--- BEGIN Excerpt to read ---
Of course, if you don’t recognize a program shortcut on your Taskbar, you can hover over its icon which displays a floating balloon describing its purpose. One of the immediate benefits I discovered using the improved Taskbar with applications is a new feature called Jump List. What it does is combine the ‘Recent Items’ menu from past versions of Windows and allows each application to have an individual Recent Items menu or Task list right click contextual menu with common activities that you might often associate with the program. Not all applications currently support the new feature, but I have discovered a handful that take advantage of it immediately, such as Microsoft Word, Adobe Photoshop, Windows Media Player, Windows Live Messenger, Live Writer, Windows programs such as WordPad, Paint and Notepad to name a few. Not all programs will reveal radical features in Jump List, as programs are updated, third party developers I am sure will add functionality to programs to harness the benefits of Jump List.
--- END Excerpt to read ---
--- BEGIN Records provided ---
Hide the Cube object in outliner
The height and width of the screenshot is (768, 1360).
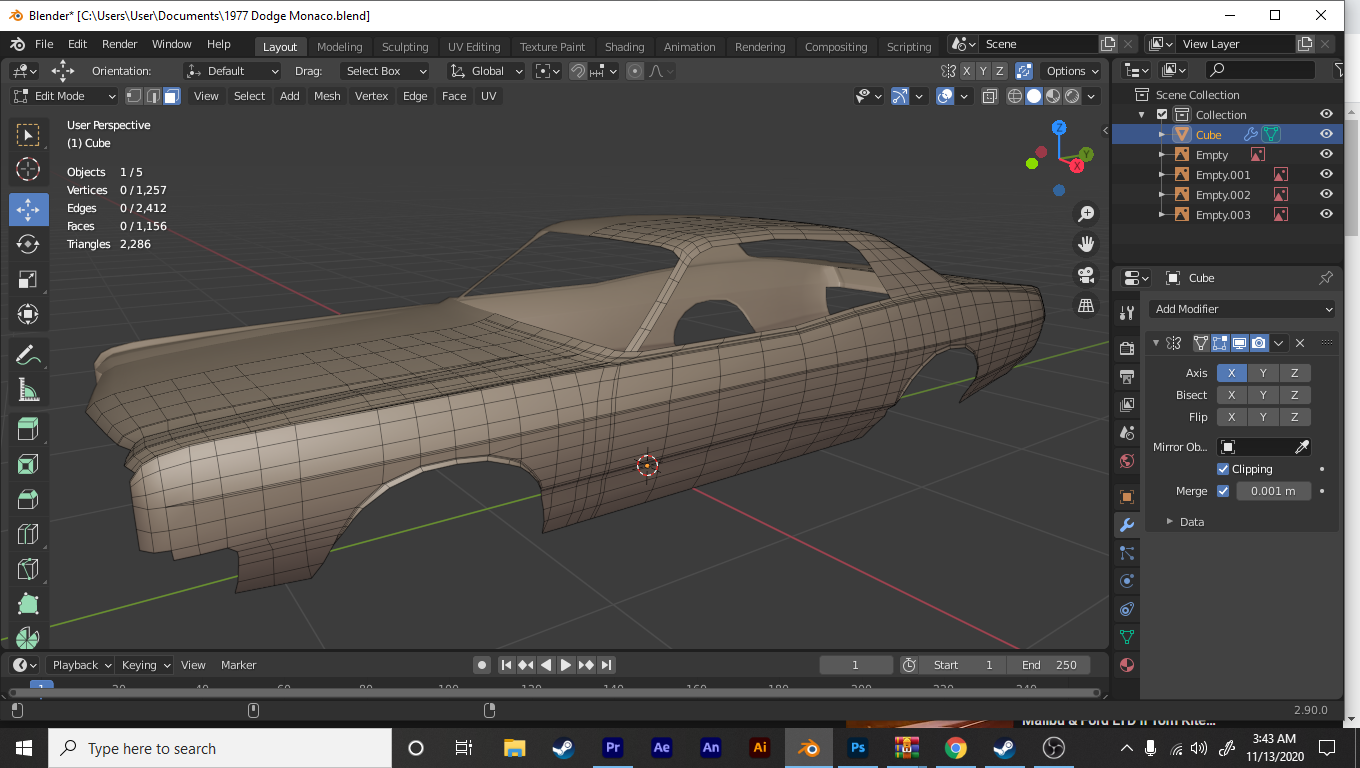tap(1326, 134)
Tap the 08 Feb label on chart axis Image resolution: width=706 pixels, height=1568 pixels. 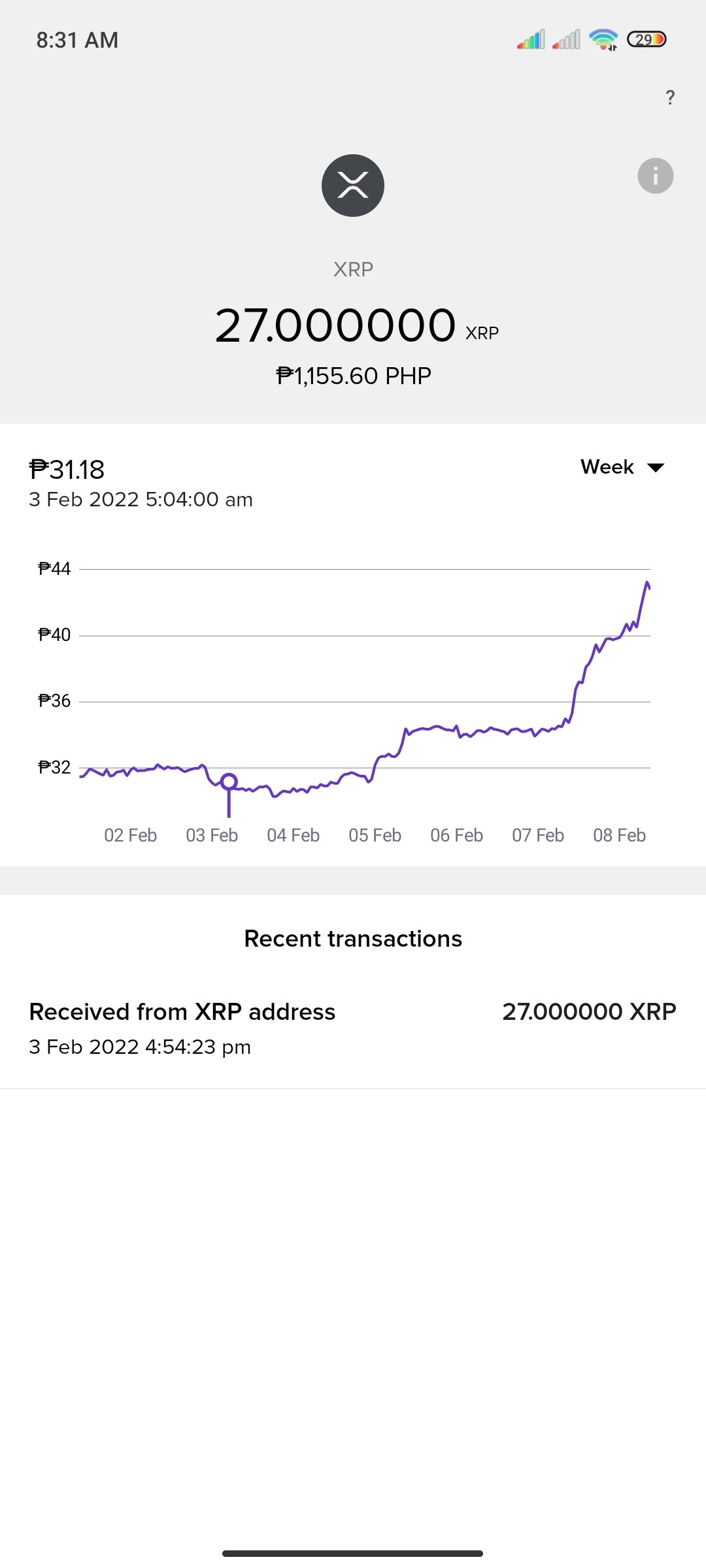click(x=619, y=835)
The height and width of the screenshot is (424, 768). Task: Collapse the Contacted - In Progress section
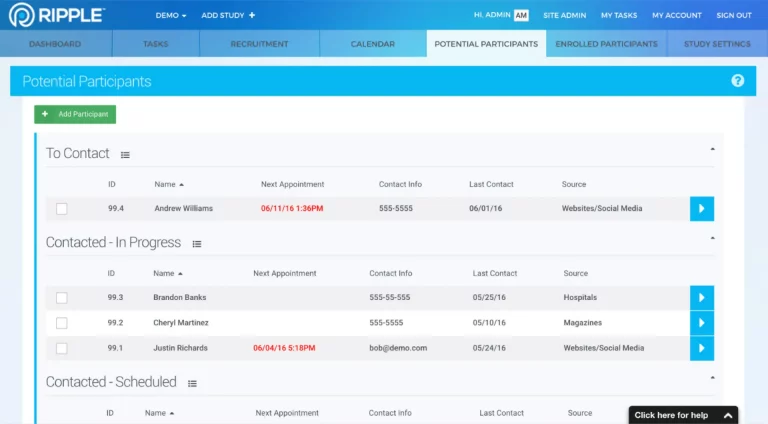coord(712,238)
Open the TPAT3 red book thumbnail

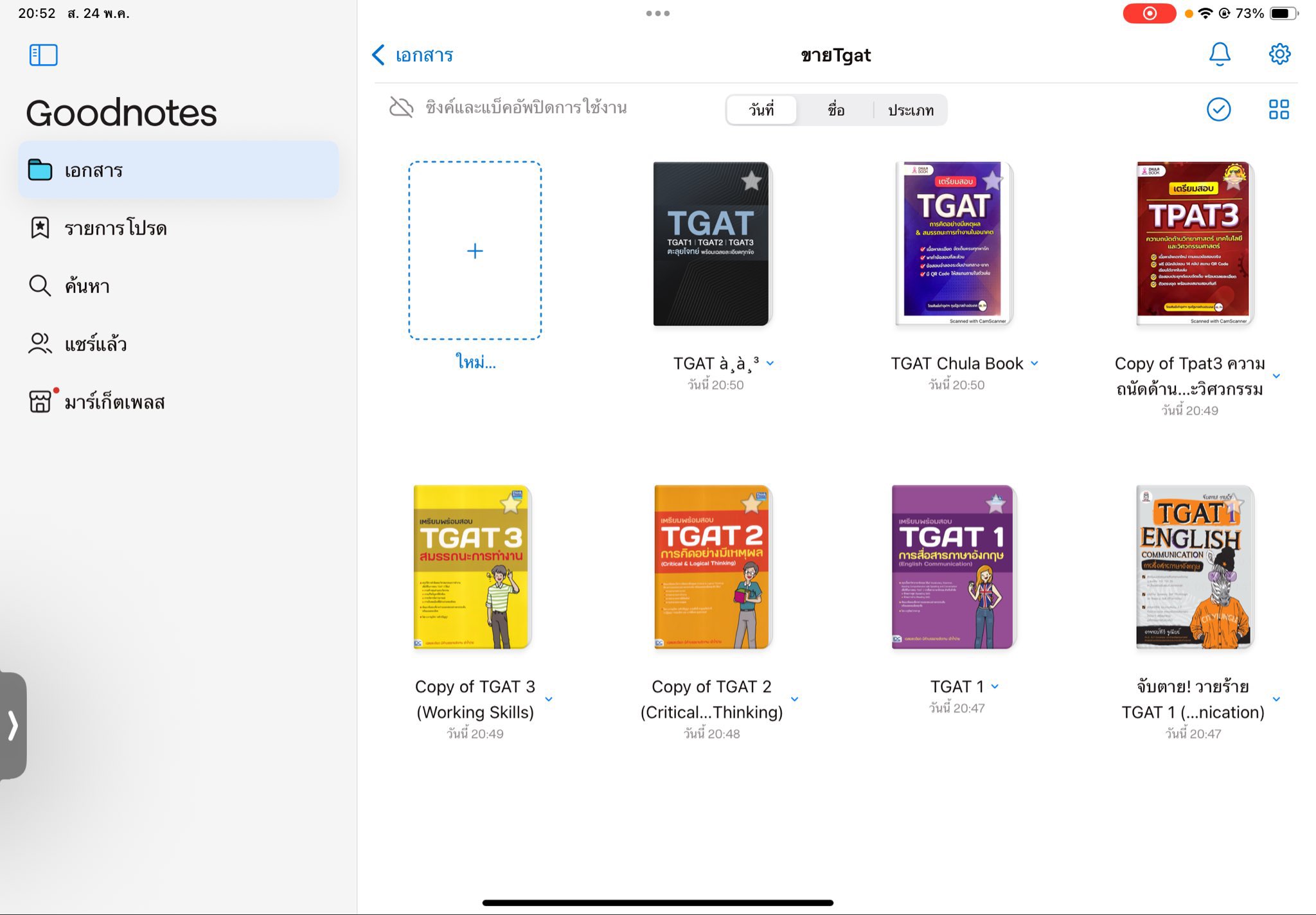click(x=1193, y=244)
--- END Records provided ---
• **Task list**
- 1) List every program that the passage on the Windows Taskbar names as already supporting Jump List.
- 2) Extend the passage on the Windows Taskbar by a few sentences, starting after its final sentence about third-party developers and Jump List.

• **Expected results**
- 1) Microsoft Word, Adobe Photoshop, Windows Media Player, Windows Live Messenger, Live Writer, WordPad, Paint, Notepad

- 2)
Right now, users will
mostly see ‘Recent files’ for some applications or your browser History
for Internet Explorer, you will discover unique functionality in
programs such as Windows Media Player which displays a list of Frequent
activity such as your recently played media, search queries, artist
played and Task for playing your library of music in shuffle mode.
Windows Live Messenger which is available as a part of Windows Live
Essentials includes Task such as changing your status, signing in/out,
going to your home page, viewing your Windows Live Profile or check your
email. Jump List on the Taskbar is not only restricted to applications,
Folders also support it too; users can appreciate seeing a list of the
most frequently accessed folders within a directory. If you want to add
your favourite application, you can do so by
clicking Start, right click a program from the recent programs list or
all programs and click the ‘Pin to Taskbar’ link.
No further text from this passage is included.